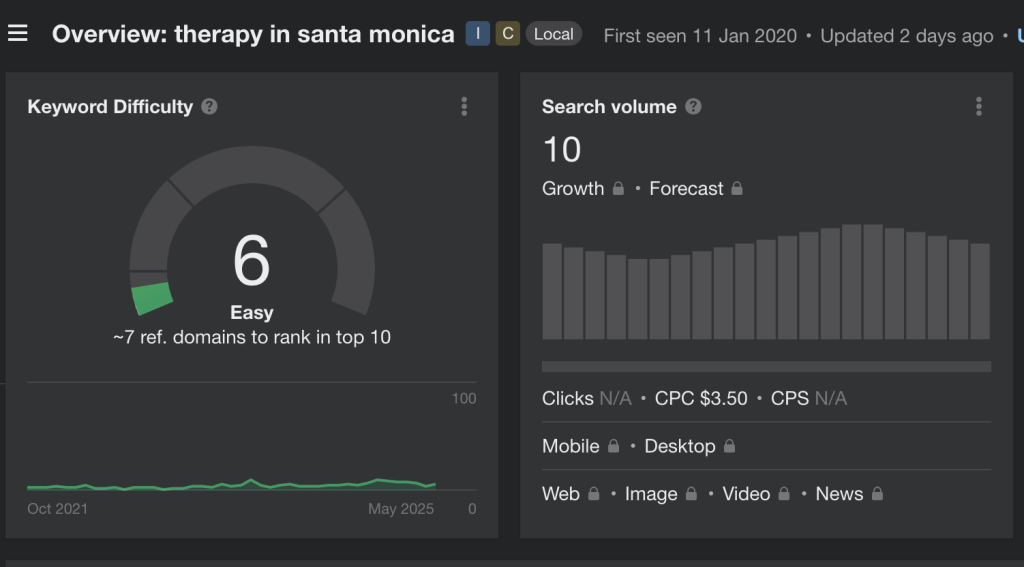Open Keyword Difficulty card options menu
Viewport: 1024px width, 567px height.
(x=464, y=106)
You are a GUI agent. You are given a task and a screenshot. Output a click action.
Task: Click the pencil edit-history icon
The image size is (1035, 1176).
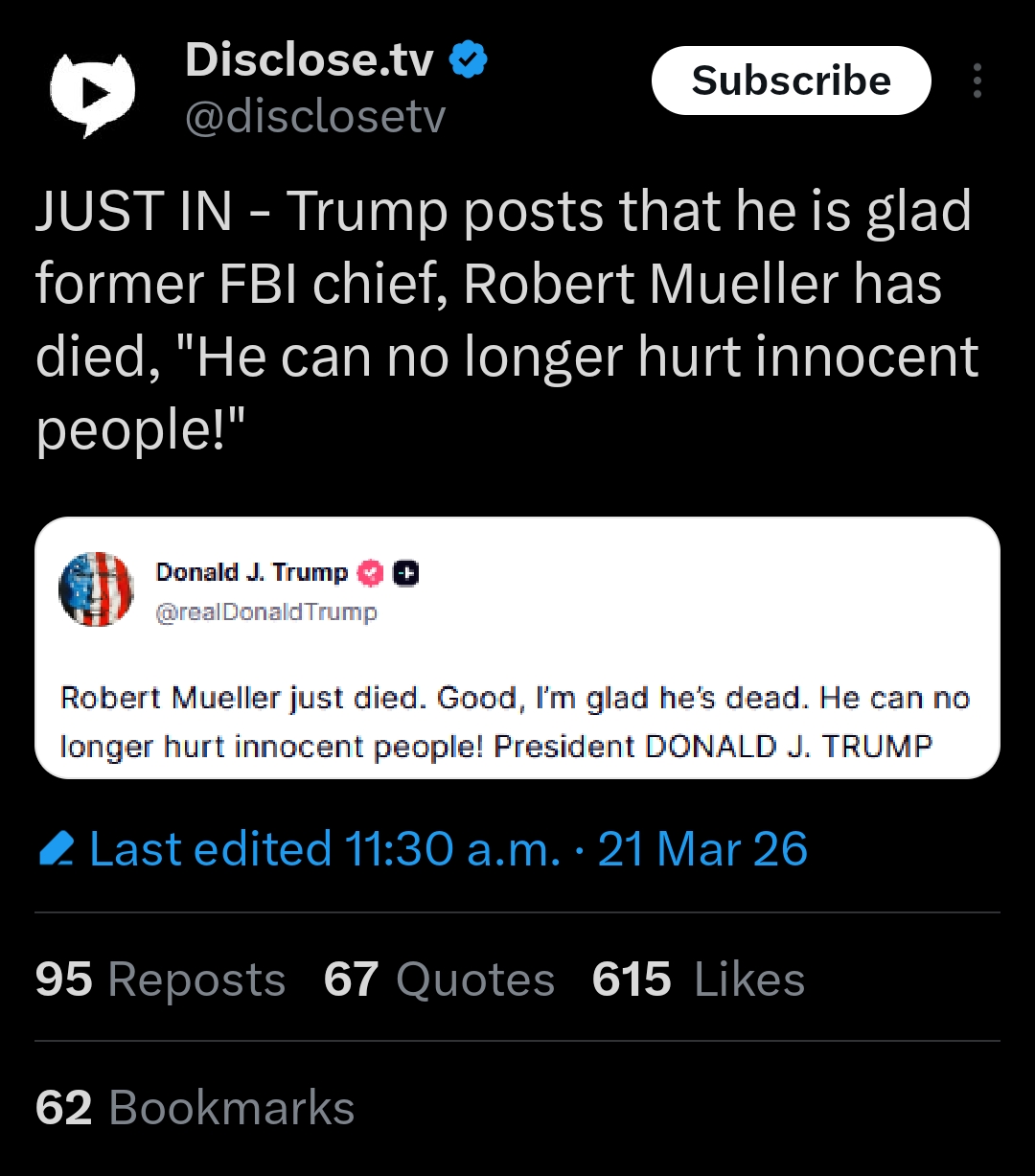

WORK ORDER: Lines from the one containing "You are a GUI" through the end of the material above must be reproduced exactly; pictures must not be.

EXERCISE RESULT:
You are a GUI agent. You are given a task and a screenshot. Output a click action.
Task: Click the pencil edit-history icon
The image size is (1035, 1176).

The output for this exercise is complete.